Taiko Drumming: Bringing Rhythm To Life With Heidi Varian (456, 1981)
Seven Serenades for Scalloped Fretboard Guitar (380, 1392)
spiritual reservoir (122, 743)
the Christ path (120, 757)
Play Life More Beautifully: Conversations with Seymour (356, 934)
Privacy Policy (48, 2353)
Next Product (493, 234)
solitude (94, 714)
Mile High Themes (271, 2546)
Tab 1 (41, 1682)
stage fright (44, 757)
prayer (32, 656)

....

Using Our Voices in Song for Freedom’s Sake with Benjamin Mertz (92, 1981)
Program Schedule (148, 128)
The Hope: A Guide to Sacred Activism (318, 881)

....

# WORK TASK
Which lines in the listing hold the word "Life"? Copy them out.

# ANSWER AREA
Taiko Drumming: Bringing Rhythm To Life With Heidi Varian (456, 1981)
Play Life More Beautifully: Conversations with Seymour (356, 934)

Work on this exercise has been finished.